# MATERIAL SHOWN:

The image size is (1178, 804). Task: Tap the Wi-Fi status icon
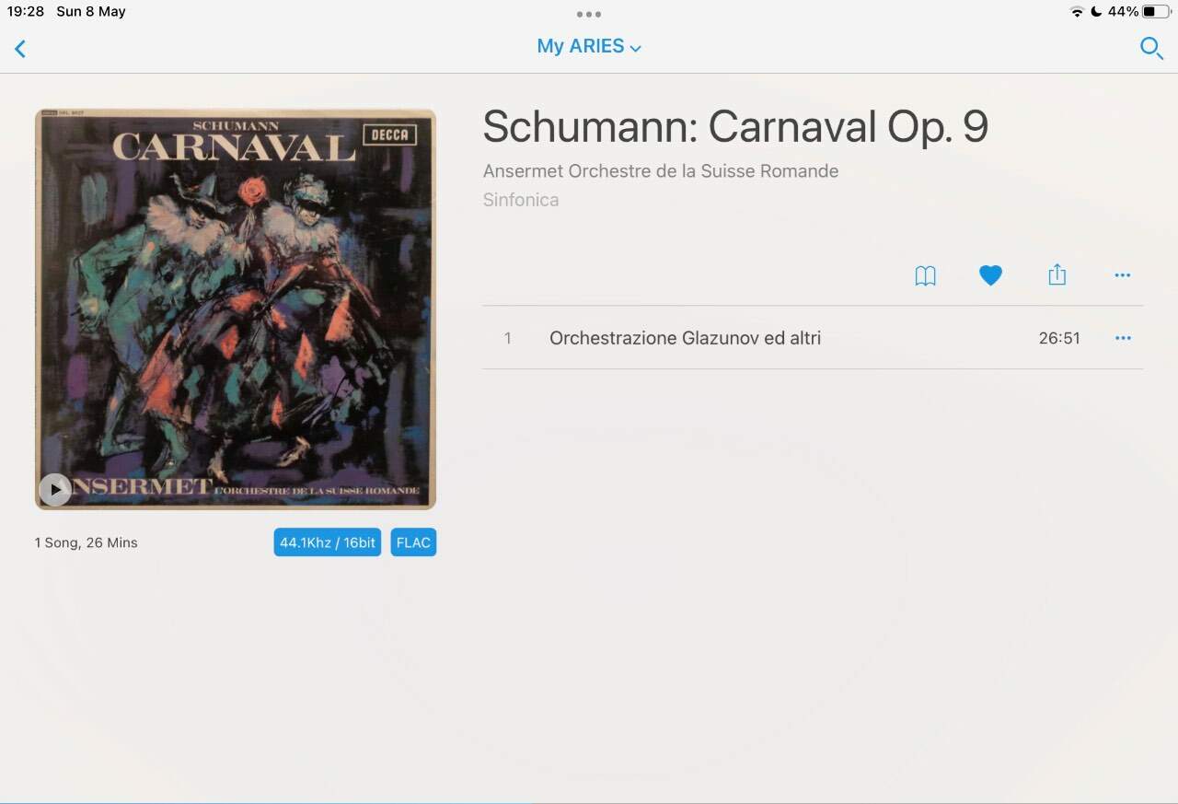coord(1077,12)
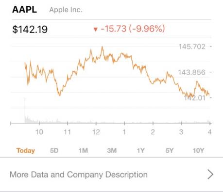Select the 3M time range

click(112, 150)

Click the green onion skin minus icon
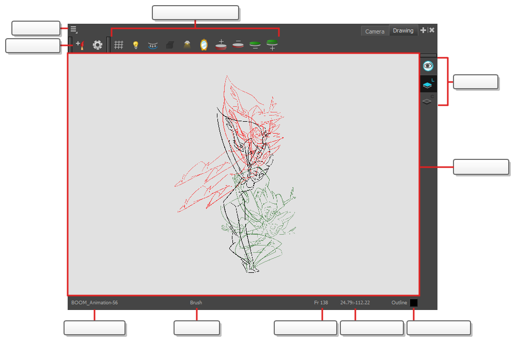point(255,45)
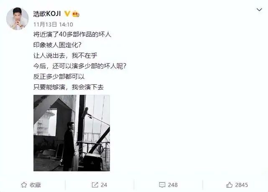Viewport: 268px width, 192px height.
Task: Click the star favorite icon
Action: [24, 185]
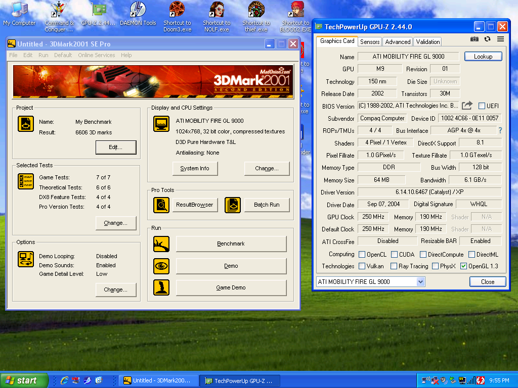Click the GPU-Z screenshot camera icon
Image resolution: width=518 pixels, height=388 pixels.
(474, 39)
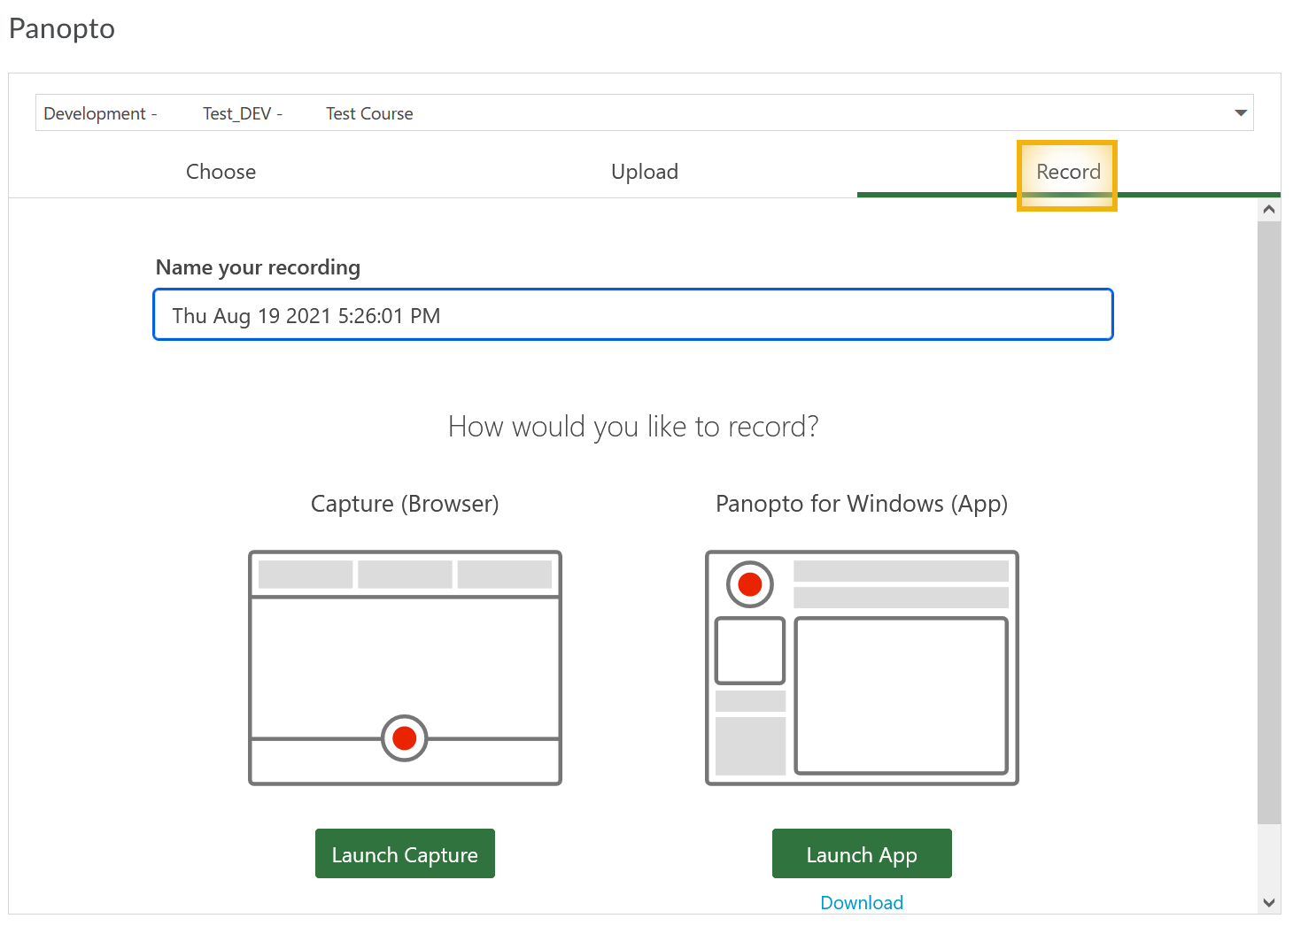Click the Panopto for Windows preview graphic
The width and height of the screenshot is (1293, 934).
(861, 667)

# WRITTEN INSTRUCTION:
Reproduce every line of the data above word for word, leaving out the pictures.

# RESPONSE:
The image size is (1178, 804). Task: Tap the Wi-Fi status icon
coord(1077,12)
Select the 3M time range

click(112, 150)

Click the green onion skin minus icon
point(255,45)
Viewport: 268px width, 192px height.
Task: Click the star favorite icon
Action: [24, 185]
Click the GPU-Z screenshot camera icon
Image resolution: width=518 pixels, height=388 pixels.
(474, 39)
Click the Panopto for Windows preview graphic
The width and height of the screenshot is (1293, 934).
(861, 667)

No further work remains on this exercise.